Seven epic reasons to visit the Outback in 2019
THE State Government has declared 2019 the Year of Outback Tourism, in a multimillion-dollar bid to kickstart Queensland's rural heartland.
As the bush battles devastating drought, tourism has emerged as a potential saviour for outback communities.
Domestic holiday-makers visiting the Outback have risen by more than 11 per cent in the past three years, with total visitor numbers expected to crack 1 million for the first time next year.
A $3 million tourism campaign to be launched today will showcase haunting outback landscapes and award-winning attractions.
The Government has already committed $10 million to help finance new attractions, including luxury glamping, five-star artesian baths, a glass-floored bridge across Cobbold Gorge, and a new home for Australia's biggest dinosaur fossil.
Premier Annastacia Palaszczuk said increased tourism would help outback communities brought to their knees by crippling drought.
"The best Christmas present the Outback can get is rain," she said. "We can't make it rain, but we can fill those hotel rooms and camping grounds with tourists.
"Every year the bush comes to the city for the Ekka. Next year, let's return the favour and have a great holiday at the same time out west."
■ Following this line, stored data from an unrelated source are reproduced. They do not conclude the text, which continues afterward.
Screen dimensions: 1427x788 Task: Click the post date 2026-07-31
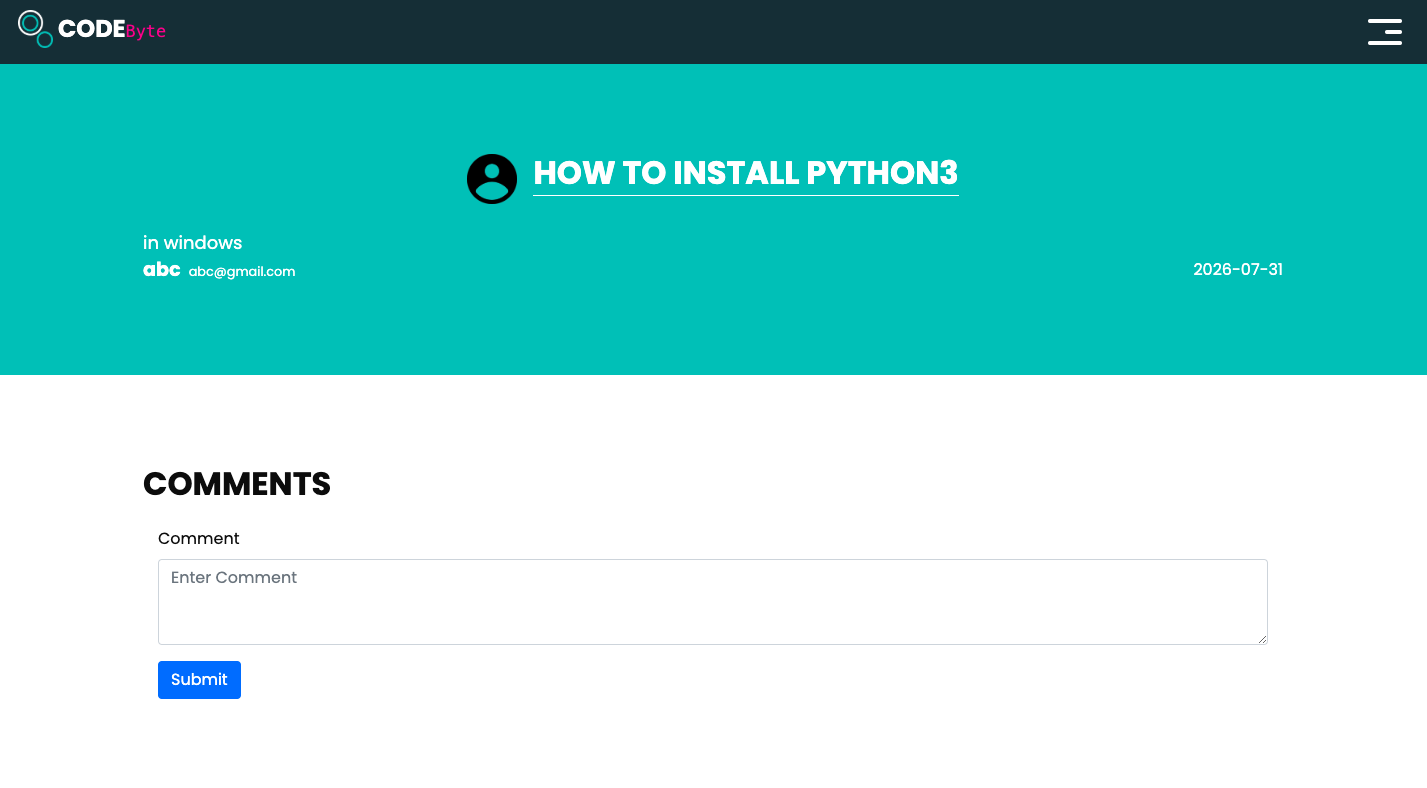point(1238,269)
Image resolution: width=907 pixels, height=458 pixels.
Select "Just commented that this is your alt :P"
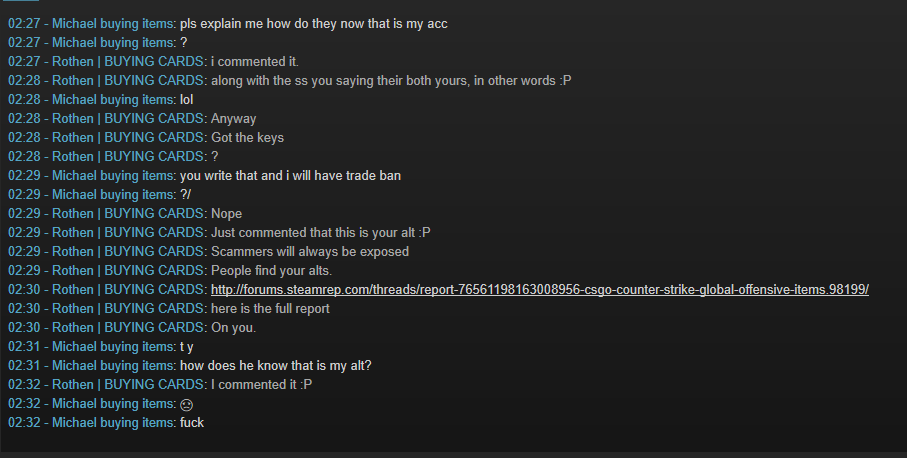[x=320, y=232]
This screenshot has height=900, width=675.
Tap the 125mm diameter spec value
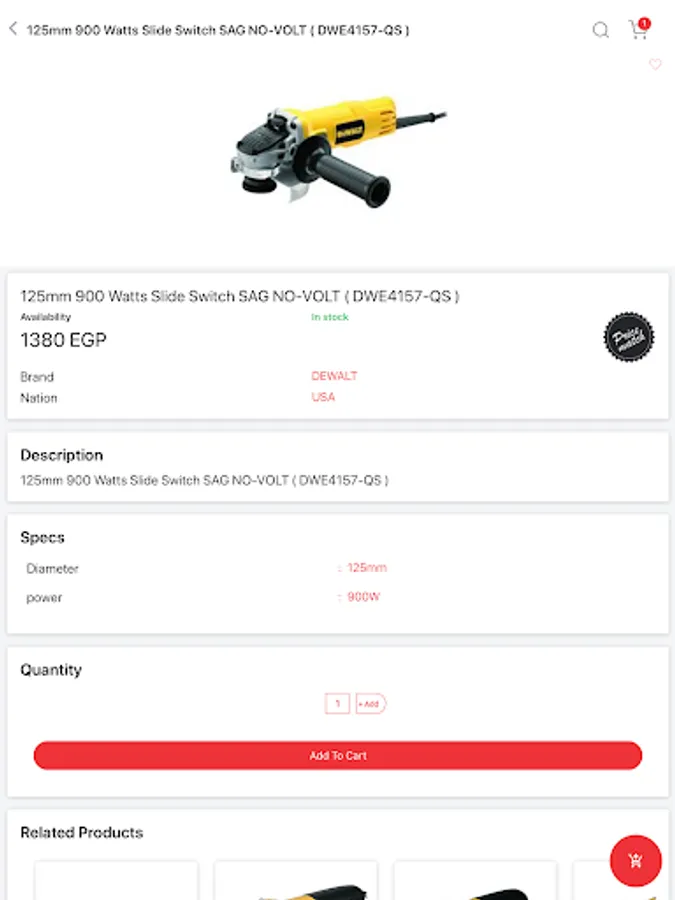tap(366, 568)
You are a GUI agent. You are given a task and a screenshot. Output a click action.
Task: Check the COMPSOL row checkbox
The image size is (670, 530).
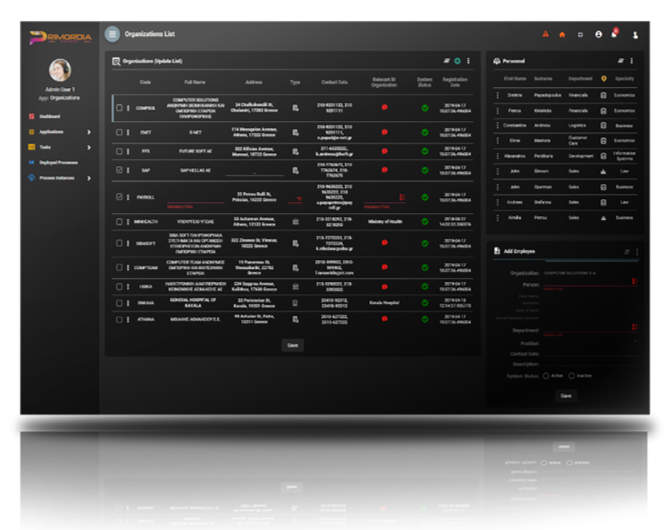119,107
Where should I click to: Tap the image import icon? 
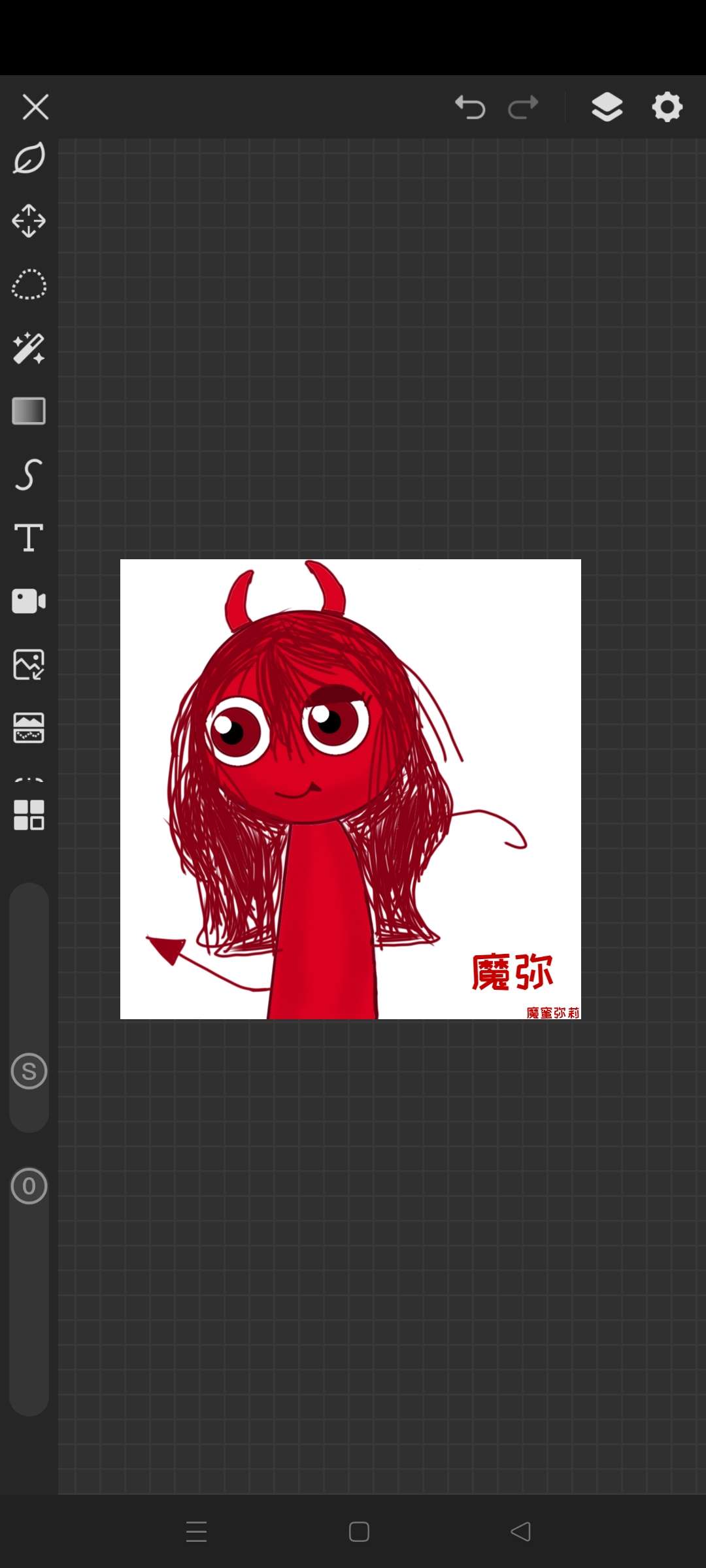pos(29,664)
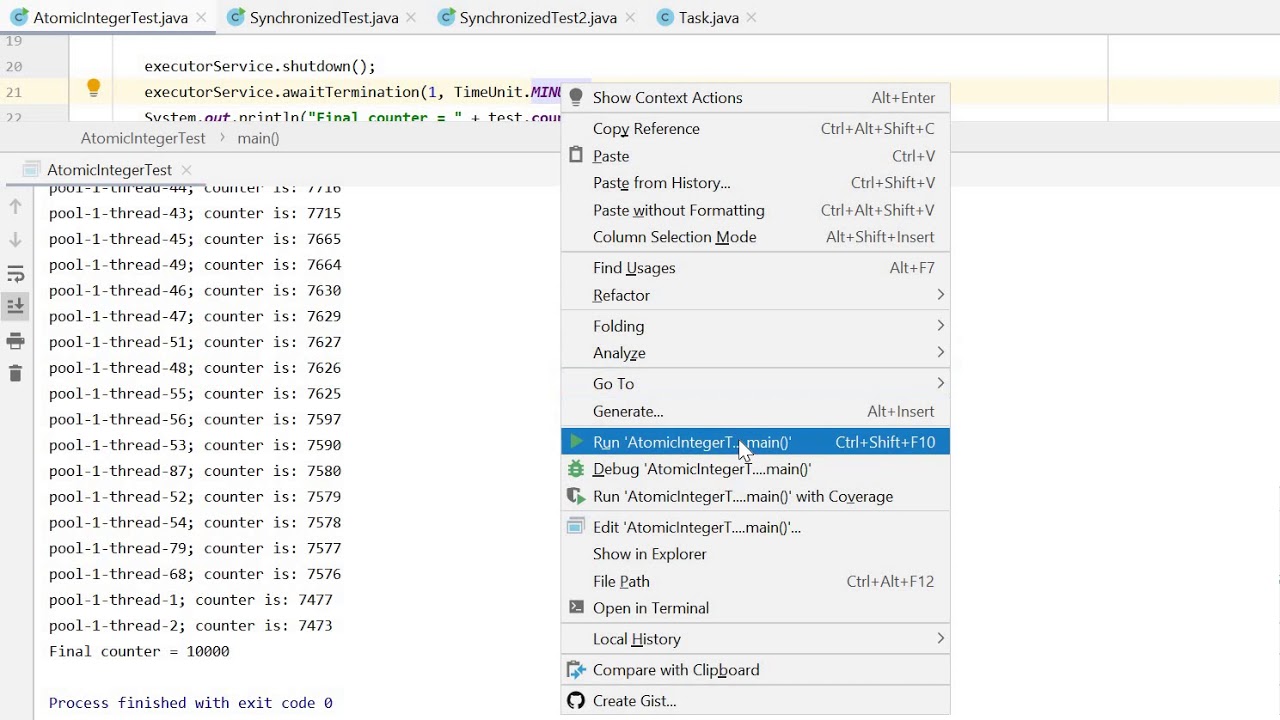Expand the Refactor submenu arrow
The width and height of the screenshot is (1280, 720).
tap(940, 295)
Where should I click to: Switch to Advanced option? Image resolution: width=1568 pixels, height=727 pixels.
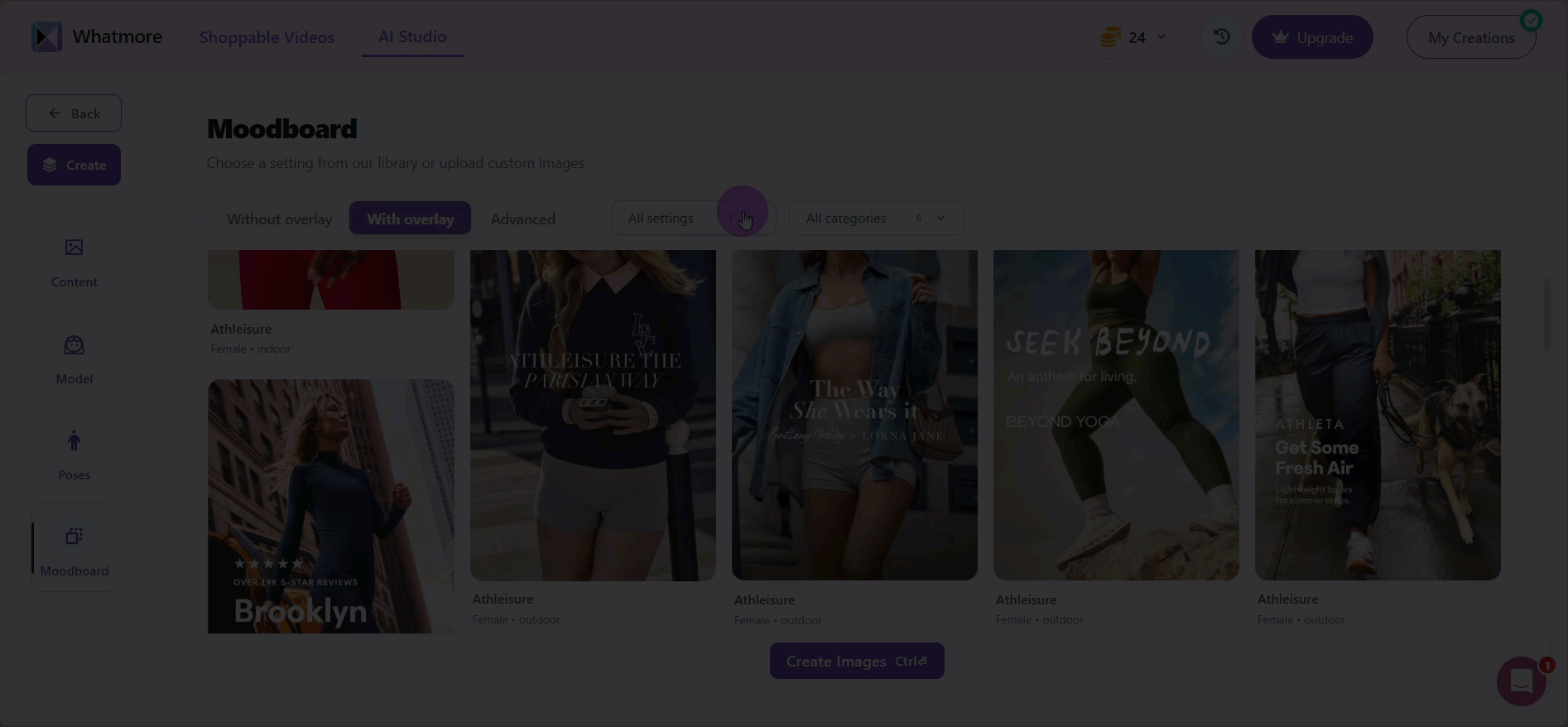tap(522, 219)
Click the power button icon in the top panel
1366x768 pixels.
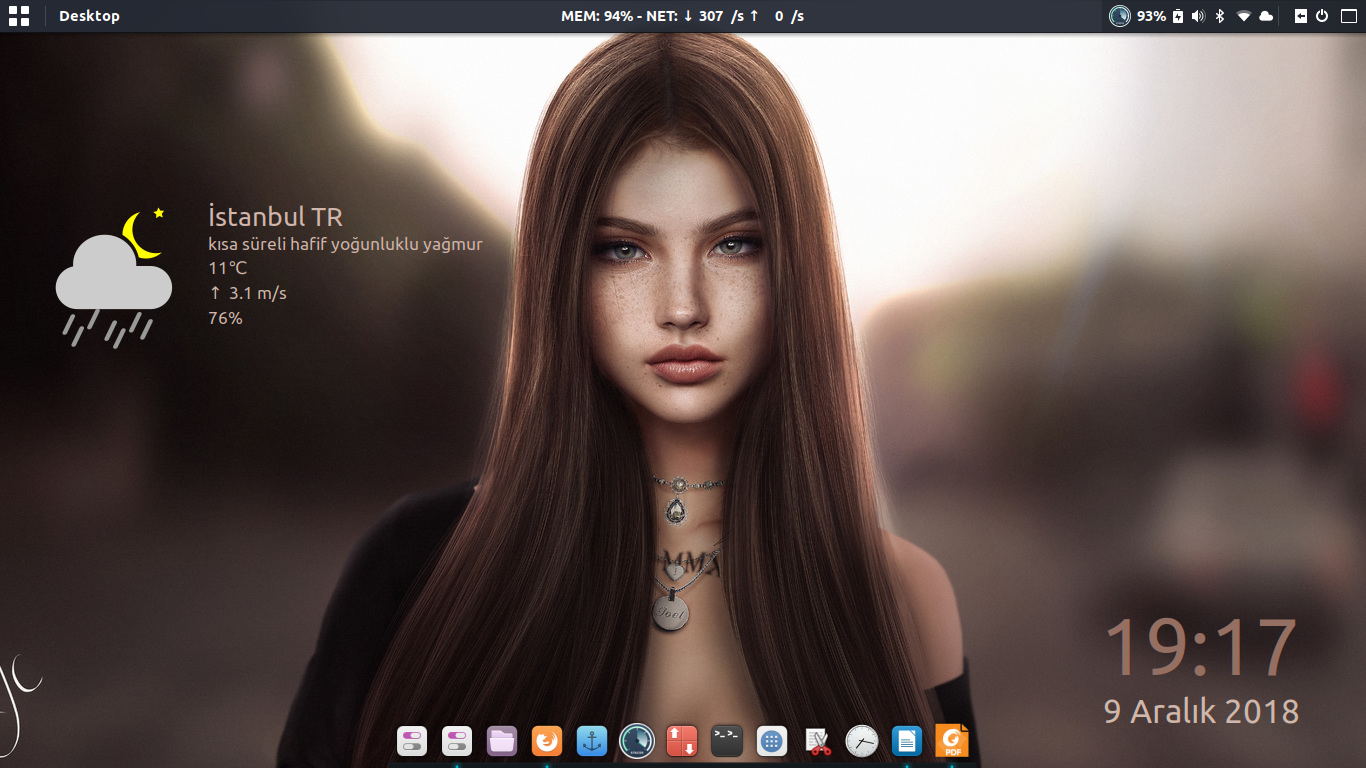1322,16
The collapse of many primary producers has had devastating flow-on effects for many rural communities, but centres such as Longreach, Winton and Barcaldine have carved out niche tourism industries with award-winning attractions such as the Qantas Founders Museum, the Australian Stockmans Hall of Fame, and the Age of Dinosaurs museum.
However, Ms Palaszczuk said that was not all the Outback had to offer.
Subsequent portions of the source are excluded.